_Tarefa_: Escreva a continuação do texto sobre luta-livre a partir da última frase apresentada.

_Documento de origem_:
Há cerca de um ano, eu retomei uma
diversão que tinha quando era criança: assistir à matches de luta-livre, aquela
com lutadores mascarados e tudo é manjado, com bastante periodicidade,
principalmente aquelas promovidos pela World Wrestleing Entertainement, ou
simplesmente WWE. Eu sei que é estranho e constrangedor um homem adulto perder
seu precioso tempo com lutas que são arranjadas, violência barata e muita
maquiagem, paetê e um discurso ralinho, ralinho.
Há, porém, mais do que a nossa
primeira impressão pode revelar. Mas vamos com calmo. Primeiro motivo que me
fez voltar a me interessar por tal “esporte”, não sei direito a sua definição
de esporte, mas este sem competição simplesmente não existe, foi aquela
sensação que todos temos de nostalgia de um passado outrora “perfeito”. A nossa
memória é uma coisa muito gozada, afinal mesmo tendo uma capacidade enorme,
ainda sim instintivamente selecionamos o que vamos guardar.

Linhas de um conjunto de dados de localização em tela:

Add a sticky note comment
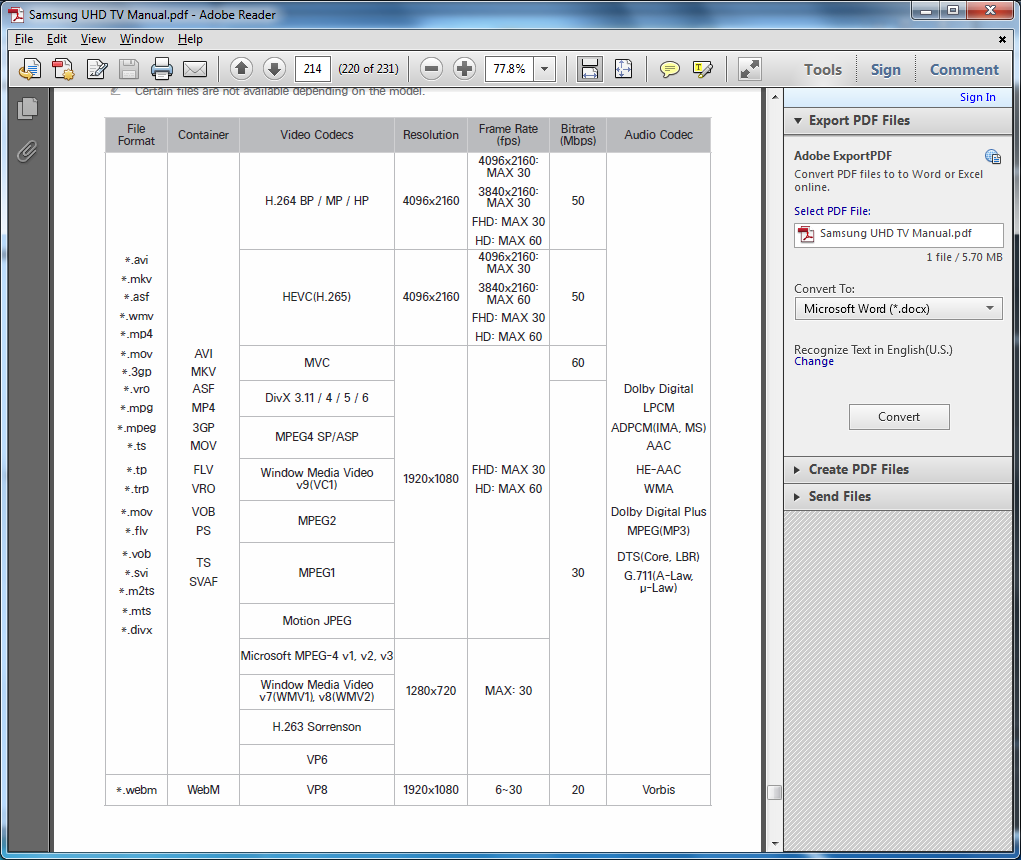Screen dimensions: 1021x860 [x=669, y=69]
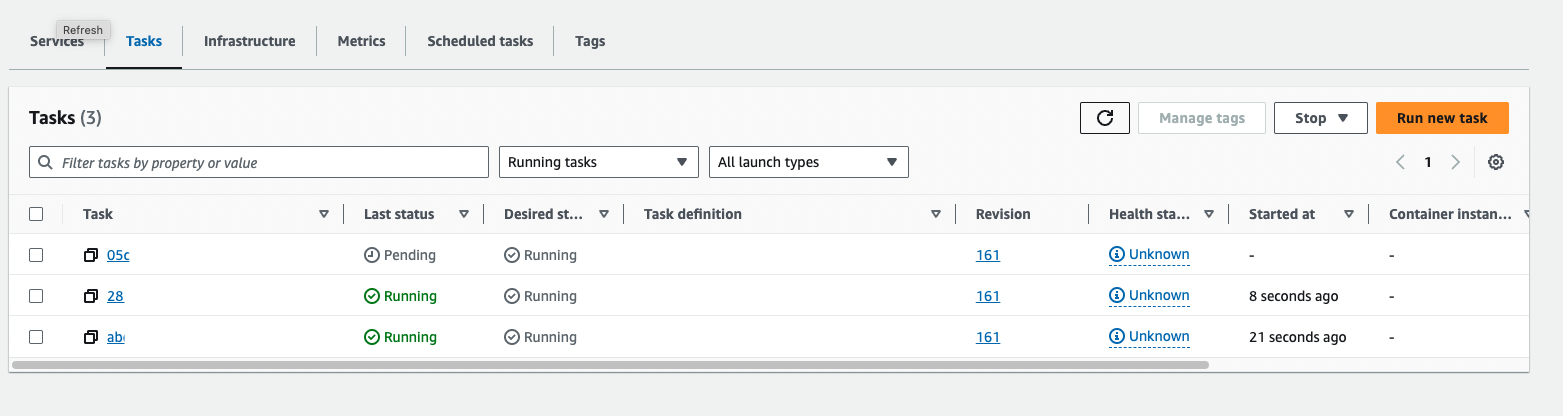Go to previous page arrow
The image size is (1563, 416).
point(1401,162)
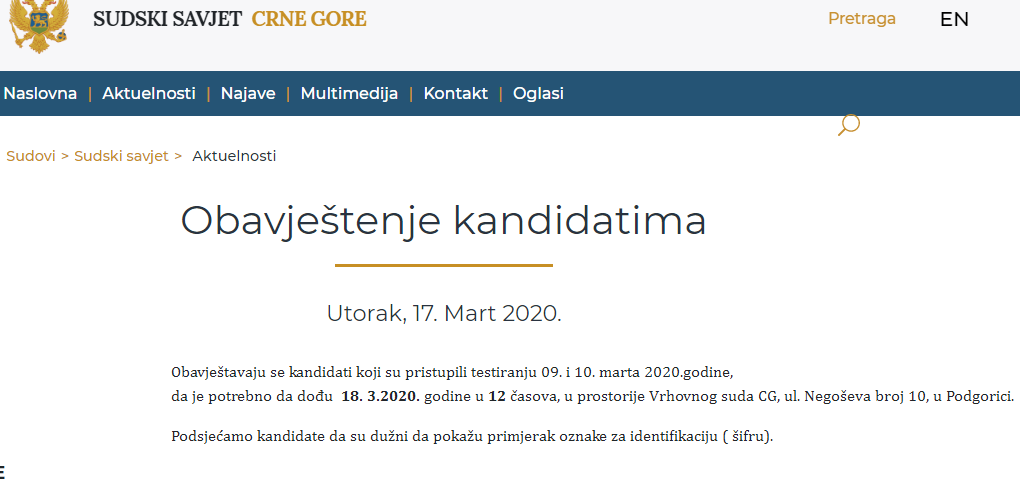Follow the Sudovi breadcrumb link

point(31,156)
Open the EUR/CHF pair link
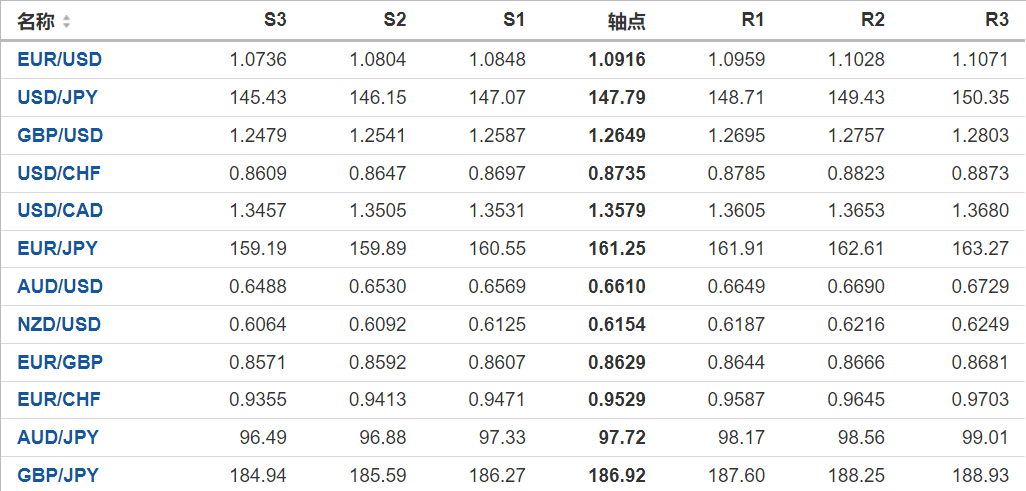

_Resultado do exercício_:
Seja para o bem, ou para mal,
sempre idealizamos o passado, para ver isso basta perguntar para qualquer
pessoa sobre “o tempo dela”, a pessoa vai responder que o assunto em questão,
no tempo dela, era melhor, maior, mais gostoso e ninguém matava uma bola de canela.
E tal pessoa não entende que “o tempo dela” também é esse presente, enfim...
Essas lutas me remetem ao tempo da
infância, da pré-adolescência, das tardes no Jabaquara, no quintal enorme, que
não é tão grande assim, onde eu brincava e deixava a imaginação voar. Esse
tempo, basicamente, fundamentou aquilo que sou hoje. E a luta-livre me lembra
desse tempo e reforça o que eu estou fazendo aqui nessa experiência pós-útero.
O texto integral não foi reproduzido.